Unsupervised Classification with Satellite Embedding Dataset

Author: Zhanchao Yang
Weitzman School of Design, University of Pennsylvania

1 Acknowledgements

This tutorial is adapted from the official Google Earth Engine embedding tutorial: https://developers.google.com/earth-engine/tutorials/community/satellite-embedding-02-unsupervised-classification

2 Overview

In this tutorial, we will take an unsupervised classification approach to ise the Satellite Embedding Dataset to classify land cover types in a study area. We will use the K-Means clustering algorithm to group similar land cover types based on their spectral characteristics.

2.1 A glance of the Google Satellite Embedding Dataset

We used the leafmap package to quickly visualize random bands from the Satellite Embedding Dataset across Pennsylvania on an interactive map. See the note book on the GitHub repo for details thanks to amazing tutorial by Dr. Qiusheng Wu.

Combination one(random 3 draw from 64 bands)

Combination two(random 3 draw from 64 bands)
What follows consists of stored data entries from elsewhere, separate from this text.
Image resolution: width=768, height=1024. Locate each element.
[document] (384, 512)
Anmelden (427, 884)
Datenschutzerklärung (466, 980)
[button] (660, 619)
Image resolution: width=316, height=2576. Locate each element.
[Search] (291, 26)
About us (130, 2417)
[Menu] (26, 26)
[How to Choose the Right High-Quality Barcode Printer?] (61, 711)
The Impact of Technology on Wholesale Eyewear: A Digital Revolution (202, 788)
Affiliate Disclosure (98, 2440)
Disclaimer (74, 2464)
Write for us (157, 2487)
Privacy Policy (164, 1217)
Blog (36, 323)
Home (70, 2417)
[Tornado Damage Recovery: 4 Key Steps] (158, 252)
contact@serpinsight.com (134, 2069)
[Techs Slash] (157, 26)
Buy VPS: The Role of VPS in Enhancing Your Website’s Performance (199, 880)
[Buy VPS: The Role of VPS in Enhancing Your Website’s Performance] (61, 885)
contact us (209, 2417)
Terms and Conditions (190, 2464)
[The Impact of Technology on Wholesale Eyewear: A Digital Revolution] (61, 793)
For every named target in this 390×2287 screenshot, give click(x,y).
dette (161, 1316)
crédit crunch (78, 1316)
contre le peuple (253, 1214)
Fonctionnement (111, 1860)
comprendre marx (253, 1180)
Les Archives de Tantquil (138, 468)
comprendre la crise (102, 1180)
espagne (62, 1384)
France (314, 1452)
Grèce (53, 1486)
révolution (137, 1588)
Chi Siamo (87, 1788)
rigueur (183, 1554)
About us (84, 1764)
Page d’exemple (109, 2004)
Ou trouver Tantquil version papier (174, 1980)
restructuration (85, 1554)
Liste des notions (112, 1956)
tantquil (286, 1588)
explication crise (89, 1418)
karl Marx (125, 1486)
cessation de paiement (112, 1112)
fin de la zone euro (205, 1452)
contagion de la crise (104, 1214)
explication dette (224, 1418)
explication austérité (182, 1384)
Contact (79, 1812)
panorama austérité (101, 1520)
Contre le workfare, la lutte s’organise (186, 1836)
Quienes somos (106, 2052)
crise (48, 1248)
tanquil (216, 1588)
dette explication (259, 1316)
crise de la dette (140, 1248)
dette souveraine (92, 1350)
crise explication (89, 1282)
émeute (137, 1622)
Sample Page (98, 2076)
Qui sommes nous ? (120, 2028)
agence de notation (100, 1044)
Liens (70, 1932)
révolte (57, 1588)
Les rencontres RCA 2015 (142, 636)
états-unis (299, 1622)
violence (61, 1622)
3 Load Libraries and Google Earth Engine Authentication

Show Code

import ee
import geemap

Show Code

ee.Authenticate()
ee.Initialize(project="ee-zhanchaoyang")

4 Defined study area

Lancaster County in Pennsylvania is one of the most productive agricultural counties in the United States. It is known for its fertile soil and favorable climate, which support a wide variety of crops. The county is particularly famous for its corn and soybean production, which are the two main crops grown in the area. In addition to these staple crops, Lancaster County also produces wheat, barley, oats, and various fruits and vegetables. The county’s agricultural landscape is characterized by a mix of small family farms and larger commercial operations, contributing to its reputation as a leading agricultural region.

Show Code

counties = ee.FeatureCollection("TIGER/2018/Counties")

Show Code

lancaster = counties.filter(ee.Filter.eq("GEOID", "42071")).geometry()

Show Code

m = geemap.Map(center=[40.04, -76.30], zoom=9)
m.addLayer(lancaster, {}, "Lancaster County")
m

5 Loading satellite embedding and training dataset

Show Code

embedding = ee.ImageCollection("GOOGLE/SATELLITE_EMBEDDING/V1/ANNUAL")

Show Code

year = 2022
startdate = ee.Date.fromYMD(year, 1, 1)
enddate = ee.Date.fromYMD(year + 1, 1, 1)

Show Code

study_embeddings = embedding.filter(ee.Filter.date(startdate, enddate)).filter(
    ee.Filter.bounds(lancaster)
);

Show Code

embeddingsImage = study_embeddings.mosaic()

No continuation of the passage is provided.